--- Exercise material ---

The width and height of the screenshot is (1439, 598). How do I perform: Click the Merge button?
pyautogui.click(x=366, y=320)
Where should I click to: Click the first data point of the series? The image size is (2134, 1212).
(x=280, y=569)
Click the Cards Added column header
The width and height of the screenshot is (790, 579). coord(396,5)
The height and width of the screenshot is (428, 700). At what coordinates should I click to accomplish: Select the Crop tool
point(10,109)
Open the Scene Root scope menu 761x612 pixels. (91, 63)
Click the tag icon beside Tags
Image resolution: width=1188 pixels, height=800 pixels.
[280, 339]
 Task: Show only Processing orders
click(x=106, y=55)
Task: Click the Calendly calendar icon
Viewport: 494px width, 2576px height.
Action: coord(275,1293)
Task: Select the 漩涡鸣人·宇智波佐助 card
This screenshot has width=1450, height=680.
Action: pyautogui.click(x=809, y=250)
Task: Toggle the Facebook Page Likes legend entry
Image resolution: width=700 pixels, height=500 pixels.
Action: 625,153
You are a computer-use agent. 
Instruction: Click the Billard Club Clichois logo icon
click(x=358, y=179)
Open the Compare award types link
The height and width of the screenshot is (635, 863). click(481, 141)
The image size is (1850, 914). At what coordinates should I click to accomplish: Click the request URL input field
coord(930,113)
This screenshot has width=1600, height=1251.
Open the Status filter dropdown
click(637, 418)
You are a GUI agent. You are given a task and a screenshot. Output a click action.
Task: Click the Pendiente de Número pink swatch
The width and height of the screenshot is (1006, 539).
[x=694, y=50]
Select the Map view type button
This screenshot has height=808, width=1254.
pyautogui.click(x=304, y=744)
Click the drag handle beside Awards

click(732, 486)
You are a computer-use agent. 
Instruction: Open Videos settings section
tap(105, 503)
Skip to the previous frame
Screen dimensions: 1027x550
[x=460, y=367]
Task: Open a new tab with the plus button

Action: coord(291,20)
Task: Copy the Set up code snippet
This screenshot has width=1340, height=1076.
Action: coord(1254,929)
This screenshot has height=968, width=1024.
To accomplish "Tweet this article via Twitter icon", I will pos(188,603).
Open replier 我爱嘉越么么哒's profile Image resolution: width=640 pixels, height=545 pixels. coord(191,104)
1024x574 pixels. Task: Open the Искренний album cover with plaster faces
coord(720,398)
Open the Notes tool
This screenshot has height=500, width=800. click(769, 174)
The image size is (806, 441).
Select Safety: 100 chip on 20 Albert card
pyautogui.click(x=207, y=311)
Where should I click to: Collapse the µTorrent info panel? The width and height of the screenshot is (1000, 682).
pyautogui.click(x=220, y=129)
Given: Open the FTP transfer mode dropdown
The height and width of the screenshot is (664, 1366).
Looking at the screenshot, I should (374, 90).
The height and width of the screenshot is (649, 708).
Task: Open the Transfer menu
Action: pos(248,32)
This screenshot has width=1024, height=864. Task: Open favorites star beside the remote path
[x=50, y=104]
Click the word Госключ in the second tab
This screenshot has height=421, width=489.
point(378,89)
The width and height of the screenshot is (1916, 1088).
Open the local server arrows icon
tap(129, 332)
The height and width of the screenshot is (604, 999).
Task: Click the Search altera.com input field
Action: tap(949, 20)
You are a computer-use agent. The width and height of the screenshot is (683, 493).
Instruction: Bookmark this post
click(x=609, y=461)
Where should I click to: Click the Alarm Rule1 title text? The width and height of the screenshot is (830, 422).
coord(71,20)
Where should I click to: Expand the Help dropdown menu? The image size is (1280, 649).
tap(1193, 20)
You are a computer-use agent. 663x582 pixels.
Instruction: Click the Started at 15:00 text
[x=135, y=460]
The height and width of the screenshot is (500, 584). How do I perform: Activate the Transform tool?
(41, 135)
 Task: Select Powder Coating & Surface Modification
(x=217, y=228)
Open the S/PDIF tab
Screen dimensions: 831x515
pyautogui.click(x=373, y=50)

---

In the records, locate each line holding the string "computer" and copy it.

You are a computer-use agent. 
You are a computer-use agent. 
You are a computer-use agent. The width and height of the screenshot is (683, 493).
You are a computer-use agent. 663x582 pixels.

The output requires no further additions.